What is being asked: Continue the piece about the American rock band The Spats from its last sentence, ignoring the data that follows it.
----- Text block -----
Background information
- Genres: Garage rock
- Years active: 1964–1968
- Label: ABC Paramount Records
- Past members: Dick Johnson Bud Johnson Ron Johnson Mike Sulsona Chuck Scott Bob Dennis Myron Carpino Doug Rhodes Gregg De Lorto David Amaro Stephen Anderson Grant Martyn Rick Grissinger

= The Spats (American band) =

American rock band

The Spats was an American rock band active in Southern California between 1964 and 1968. Its members included Dick Johnson (vocalist), Bud Johnson (rhythm guitar), Ron Johnson (bass), Mike Sulsona (drums), Chuck Scott ( Charles Irving Showalter, 1946-2008) (piano), Bob Dennis (saxophone), Myron Carpino (1947-2009) (lead guitar), and later Doug Rhodes (tuba and keyboards on: "Scooby Doo" and "She Done Moved").

The three teenage Johnson brothers comprised the core of the band. They performed under other names, including the Nomads (1962), the Temptations (1963), and the Dick Johnson Sextet (1964) before officially becoming The Spats in June 1964. The band members were snappy dressers; while shopping one day they spotted a pair of spats which eventually became their trademark and band name.
----- Given records -----
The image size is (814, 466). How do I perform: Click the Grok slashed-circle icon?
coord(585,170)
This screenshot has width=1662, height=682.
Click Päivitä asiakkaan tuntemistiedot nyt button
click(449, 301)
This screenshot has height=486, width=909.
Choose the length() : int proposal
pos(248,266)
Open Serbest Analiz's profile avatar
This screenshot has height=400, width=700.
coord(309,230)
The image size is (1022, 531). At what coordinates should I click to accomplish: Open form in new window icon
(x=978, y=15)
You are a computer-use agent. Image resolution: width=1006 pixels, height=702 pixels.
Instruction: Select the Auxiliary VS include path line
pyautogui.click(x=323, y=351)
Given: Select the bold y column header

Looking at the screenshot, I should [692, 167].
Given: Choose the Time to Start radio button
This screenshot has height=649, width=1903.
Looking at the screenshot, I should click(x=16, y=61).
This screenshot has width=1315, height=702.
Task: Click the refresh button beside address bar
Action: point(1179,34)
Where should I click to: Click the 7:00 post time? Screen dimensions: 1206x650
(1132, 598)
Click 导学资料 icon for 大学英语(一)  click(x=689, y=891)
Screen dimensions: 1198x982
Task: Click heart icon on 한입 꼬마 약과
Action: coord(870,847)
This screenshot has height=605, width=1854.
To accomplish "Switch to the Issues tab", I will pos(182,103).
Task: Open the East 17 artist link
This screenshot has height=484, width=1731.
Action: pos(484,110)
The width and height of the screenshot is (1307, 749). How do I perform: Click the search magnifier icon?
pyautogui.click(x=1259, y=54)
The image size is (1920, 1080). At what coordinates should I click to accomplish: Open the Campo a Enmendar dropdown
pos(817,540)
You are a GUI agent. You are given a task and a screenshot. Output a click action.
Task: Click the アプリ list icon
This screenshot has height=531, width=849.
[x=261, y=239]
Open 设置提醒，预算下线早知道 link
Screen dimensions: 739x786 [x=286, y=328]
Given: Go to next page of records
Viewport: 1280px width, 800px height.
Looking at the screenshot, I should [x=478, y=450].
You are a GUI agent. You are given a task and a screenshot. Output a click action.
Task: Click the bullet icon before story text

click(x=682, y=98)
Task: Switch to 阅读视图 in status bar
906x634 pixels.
-----
Task output:
They were signed to ABC Paramount Records and released an LP, Cookin' With The Spats (1965), and several singles including "Gator Tails and Monkey Ribs", written by Alonzo B. Willis. Later members included lead guitarist Gregg De Lorto, finally replaced by David Amaro. When Bud Johnson was drafted in 1968, Stephen Anderson joined on rhythm guitar and backing vocals. Grant Martyn a.k.a. Donald G. Martyn (1949-2005) replaced Doug Rhodes on the keyboard and provided vocals. Rick Grissinger replaced Mike Sulsona in 1966 and played with the band until the end.

Their clean-cut look and trademark spats made them a Disneyland favorite. In 1967, they were the guest band at the grand opening of Disneyland's New Tomorrowland Terrace and the first band to perform on its elevator stage. In addition to their steady weekly live appearances at many different venues throughout Southern California, The Spats also appeared on local TV and radio programs, including Dick Clark’s American Bandstand, Shindig!, Shebang with Casey Kasem, and (on November 6, 1967) the Andy Williams special, Love, Andy. They were also in an episode of My Mother the Car.

The band dissolved in late 1968 due to so many of its members being drafted.